#### [Source passage]
********************

Rose Nyawira receives her award
When the COVID-19 pandemic broke out in Kenya in March 2020, Rose Nyawira was assigned to work at a designated isolation facility in Murang'a County, central Kenya. Patient numbers were rising and there were few oxygen cylinders.
“One patient would use one oxygen cylinder at a time, yet the COVID cases continued to rise exponentially. It was a difficult time for nurses globally. Many patients needed help amid severe resource constraints," recalls Rose, a first-year nursing student at AKU.
However, this did not deter Rose from looking for a solution. After lots of research online, she advised her supervisor to purchase a multi-functional flow meter - a device that would ensure at least four patients could use one oxygen cylinder at a time.
“I believe this saved many lives," she says.
It is this innovative idea that saw Rose feted as Murang'a County's Nurse Practitioner of the Year under the Beyond Zero Health Awards.
“I am overwhelmed, delighted and grateful to everyone who made this possible. Nursing is challenging and full of experiences where we learn every day. At AKU, I will continue to improve my skills and gain the necessary knowledge that will help me become a better nurse. Resilience is important and at the end of the day, this kind of recognition is part of what makes nursing a rewarding profession."
Rose was also recognised for her contribution to implementing a cervical cancer vaccine initiative among young girls in Kenya. During her nine-year tenure as a nurse in Murang'a County, she has worked in several dispensaries and holds the record for having the highest uptake of newly introduced vaccines across health facilities in the county.
“I realized very early on in life that I have a gift of caring for other people. After interacting with nurses, I knew that this was the profession that would help me exercise my gift. Now, any time I attend to patients and make sure that their needs are met, I am happy and satisfied."
The Beyond Zero Health Awards celebrates nurses working at public health facilities in each of the 47 counties in Kenya. The Nurse Practitioner Award particularly recognizes a nurse's personal and professional attributes.
Gladys Mbuthia, the BSc Nursing coordinator at AKU's School of Nursing and Midwifery says, “We are very proud of Rose for winning this award. The award validates the need for continued education among nurses. In AKU, we believe that nurses can deliver quality care when provided with the right knowledge and skills. This is what the BSc Nursing programme seeks to achieve. We continue to transform nurses from learners to leaders as we prepare them for a global future."

********************

Stored items

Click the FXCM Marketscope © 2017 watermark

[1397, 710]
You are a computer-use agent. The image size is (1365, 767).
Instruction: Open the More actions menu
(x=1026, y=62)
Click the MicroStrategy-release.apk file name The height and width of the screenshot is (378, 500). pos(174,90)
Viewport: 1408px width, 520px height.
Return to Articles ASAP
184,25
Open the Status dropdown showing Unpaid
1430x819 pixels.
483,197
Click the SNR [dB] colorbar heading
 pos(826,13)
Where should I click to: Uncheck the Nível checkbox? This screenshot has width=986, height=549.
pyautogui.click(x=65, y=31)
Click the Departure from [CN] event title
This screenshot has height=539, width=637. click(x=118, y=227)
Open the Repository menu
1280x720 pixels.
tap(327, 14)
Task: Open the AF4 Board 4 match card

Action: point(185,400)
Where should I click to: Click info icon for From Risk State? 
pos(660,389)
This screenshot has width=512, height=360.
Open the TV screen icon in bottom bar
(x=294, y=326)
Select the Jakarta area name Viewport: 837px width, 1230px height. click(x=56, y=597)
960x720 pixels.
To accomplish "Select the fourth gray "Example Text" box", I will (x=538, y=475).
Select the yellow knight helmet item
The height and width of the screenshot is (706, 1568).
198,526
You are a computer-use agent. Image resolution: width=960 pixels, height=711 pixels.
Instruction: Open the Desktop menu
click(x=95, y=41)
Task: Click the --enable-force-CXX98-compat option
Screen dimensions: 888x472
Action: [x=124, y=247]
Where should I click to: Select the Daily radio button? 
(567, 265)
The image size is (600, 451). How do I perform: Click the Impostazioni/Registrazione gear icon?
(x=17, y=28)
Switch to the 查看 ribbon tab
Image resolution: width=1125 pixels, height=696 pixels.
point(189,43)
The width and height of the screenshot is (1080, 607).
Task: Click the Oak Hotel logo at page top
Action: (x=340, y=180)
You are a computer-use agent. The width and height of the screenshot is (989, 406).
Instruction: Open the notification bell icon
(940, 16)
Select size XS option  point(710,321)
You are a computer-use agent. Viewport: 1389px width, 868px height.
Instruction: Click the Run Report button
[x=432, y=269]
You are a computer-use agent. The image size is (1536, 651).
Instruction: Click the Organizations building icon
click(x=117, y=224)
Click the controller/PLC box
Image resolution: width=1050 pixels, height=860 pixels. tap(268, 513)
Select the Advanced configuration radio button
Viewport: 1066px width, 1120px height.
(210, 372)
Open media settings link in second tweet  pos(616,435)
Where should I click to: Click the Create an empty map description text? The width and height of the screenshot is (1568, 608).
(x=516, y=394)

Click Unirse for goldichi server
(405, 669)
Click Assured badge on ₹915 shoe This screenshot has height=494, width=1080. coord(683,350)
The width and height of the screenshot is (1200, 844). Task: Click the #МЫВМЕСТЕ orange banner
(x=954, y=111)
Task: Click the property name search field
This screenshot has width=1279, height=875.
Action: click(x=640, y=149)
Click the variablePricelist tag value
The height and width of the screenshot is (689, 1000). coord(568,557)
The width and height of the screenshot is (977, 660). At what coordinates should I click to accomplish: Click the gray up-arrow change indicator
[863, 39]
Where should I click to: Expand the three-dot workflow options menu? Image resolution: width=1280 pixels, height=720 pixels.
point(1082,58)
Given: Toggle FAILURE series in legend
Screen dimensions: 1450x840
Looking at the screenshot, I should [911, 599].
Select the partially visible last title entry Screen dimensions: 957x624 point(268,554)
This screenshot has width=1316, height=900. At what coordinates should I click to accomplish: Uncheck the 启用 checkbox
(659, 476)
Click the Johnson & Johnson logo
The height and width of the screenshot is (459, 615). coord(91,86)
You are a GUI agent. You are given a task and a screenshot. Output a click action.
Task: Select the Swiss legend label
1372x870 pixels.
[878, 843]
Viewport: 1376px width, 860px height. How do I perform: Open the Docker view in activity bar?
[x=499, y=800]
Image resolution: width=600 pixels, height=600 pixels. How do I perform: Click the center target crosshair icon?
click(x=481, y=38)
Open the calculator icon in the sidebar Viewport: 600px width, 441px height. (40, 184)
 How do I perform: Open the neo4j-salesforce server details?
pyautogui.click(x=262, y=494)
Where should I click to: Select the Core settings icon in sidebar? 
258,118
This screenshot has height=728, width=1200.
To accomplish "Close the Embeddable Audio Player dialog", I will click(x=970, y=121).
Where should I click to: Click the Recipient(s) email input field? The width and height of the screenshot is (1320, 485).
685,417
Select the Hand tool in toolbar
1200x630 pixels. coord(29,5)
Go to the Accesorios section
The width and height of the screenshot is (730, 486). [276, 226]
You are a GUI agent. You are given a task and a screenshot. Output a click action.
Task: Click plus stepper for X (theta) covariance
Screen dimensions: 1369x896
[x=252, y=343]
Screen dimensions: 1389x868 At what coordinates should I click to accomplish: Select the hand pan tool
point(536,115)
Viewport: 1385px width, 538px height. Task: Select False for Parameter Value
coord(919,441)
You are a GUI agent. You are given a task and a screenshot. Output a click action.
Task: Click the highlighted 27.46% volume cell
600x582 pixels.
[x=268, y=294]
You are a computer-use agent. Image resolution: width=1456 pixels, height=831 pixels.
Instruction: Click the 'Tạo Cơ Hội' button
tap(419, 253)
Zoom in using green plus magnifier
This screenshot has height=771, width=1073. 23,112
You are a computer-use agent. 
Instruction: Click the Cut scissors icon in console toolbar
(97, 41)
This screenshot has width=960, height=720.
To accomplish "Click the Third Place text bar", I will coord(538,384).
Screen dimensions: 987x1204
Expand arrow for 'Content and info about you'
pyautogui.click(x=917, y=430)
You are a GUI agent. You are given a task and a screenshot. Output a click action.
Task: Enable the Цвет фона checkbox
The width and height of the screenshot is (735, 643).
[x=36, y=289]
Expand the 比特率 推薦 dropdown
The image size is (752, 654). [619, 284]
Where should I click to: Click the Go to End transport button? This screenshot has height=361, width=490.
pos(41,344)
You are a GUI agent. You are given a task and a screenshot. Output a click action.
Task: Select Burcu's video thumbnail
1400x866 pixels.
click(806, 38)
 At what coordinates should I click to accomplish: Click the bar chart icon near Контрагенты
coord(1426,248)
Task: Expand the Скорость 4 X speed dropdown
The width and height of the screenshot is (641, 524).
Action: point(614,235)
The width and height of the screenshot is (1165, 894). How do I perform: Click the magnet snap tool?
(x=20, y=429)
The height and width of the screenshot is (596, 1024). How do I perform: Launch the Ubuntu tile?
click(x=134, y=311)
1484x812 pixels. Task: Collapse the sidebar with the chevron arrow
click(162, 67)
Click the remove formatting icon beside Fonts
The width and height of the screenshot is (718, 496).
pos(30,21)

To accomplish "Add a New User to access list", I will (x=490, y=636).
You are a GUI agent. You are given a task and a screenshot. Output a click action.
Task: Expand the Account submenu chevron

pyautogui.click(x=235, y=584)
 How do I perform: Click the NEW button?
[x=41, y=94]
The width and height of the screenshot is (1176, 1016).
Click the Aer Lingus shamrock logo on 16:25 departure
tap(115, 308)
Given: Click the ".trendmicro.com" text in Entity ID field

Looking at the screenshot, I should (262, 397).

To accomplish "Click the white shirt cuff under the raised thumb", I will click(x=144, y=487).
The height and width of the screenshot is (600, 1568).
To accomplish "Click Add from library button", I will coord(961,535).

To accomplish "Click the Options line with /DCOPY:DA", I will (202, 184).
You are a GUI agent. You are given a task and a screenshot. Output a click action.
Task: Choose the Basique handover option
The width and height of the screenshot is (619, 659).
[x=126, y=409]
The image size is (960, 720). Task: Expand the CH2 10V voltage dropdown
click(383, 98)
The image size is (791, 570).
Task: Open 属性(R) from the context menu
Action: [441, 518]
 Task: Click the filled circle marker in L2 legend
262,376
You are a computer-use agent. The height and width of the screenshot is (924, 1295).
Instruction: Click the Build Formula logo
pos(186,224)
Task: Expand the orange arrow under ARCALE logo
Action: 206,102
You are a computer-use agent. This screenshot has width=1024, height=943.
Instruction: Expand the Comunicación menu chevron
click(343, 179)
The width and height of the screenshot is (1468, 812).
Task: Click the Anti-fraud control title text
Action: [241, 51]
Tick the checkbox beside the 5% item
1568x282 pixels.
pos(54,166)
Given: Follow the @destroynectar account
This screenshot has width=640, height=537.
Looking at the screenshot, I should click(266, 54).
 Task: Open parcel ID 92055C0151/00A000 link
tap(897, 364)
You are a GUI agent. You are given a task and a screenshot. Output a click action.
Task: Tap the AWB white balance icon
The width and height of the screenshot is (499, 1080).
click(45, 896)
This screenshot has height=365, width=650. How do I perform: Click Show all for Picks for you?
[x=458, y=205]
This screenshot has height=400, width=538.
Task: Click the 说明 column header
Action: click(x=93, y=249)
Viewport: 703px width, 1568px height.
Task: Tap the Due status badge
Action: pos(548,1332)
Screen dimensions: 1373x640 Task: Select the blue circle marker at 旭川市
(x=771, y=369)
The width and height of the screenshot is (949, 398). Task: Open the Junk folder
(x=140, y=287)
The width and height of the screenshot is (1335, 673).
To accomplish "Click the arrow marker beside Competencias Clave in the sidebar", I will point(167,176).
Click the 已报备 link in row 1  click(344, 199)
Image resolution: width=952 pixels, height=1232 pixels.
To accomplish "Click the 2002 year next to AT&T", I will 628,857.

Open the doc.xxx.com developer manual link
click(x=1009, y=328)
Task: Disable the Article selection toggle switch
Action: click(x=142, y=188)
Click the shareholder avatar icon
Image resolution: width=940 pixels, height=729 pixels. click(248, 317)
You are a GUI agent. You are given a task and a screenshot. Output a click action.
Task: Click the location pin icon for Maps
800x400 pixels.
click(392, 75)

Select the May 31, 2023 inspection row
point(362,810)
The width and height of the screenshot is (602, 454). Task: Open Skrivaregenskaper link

********************

#### [Apply what you read]
1 > Reproduce the article on Rose Nyawira, starting at the words "Rose was also" and stopping after "and professional attributes.", and change "dispensaries" to "clinics".
2 > Answer these questions from the article on Rose Nyawira:
(a) In which county was Rose assigned to a designated isolation facility?
(b) With the multi-functional flow meter, how many patients could use one oxygen cylinder at a time?
(c) How many counties in Kenya do the Beyond Zero Health Awards cover?
None of the stored items is needed for this work.

#### [Exercise solutions]
1 >
Rose was also recognised for her contribution to implementing a cervical cancer vaccine initiative among young girls in Kenya. During her nine-year tenure as a nurse in Murang'a County, she has worked in several clinics and holds the record for having the highest uptake of newly introduced vaccines across health facilities in the county.
“I realized very early on in life that I have a gift of caring for other people. After interacting with nurses, I knew that this was the profession that would help me exercise my gift. Now, any time I attend to patients and make sure that their needs are met, I am happy and satisfied."
The Beyond Zero Health Awards celebrates nurses working at public health facilities in each of the 47 counties in Kenya. The Nurse Practitioner Award particularly recognizes a nurse's personal and professional attributes.

2 >
(a) Murang'a County
(b) At least four
(c) 47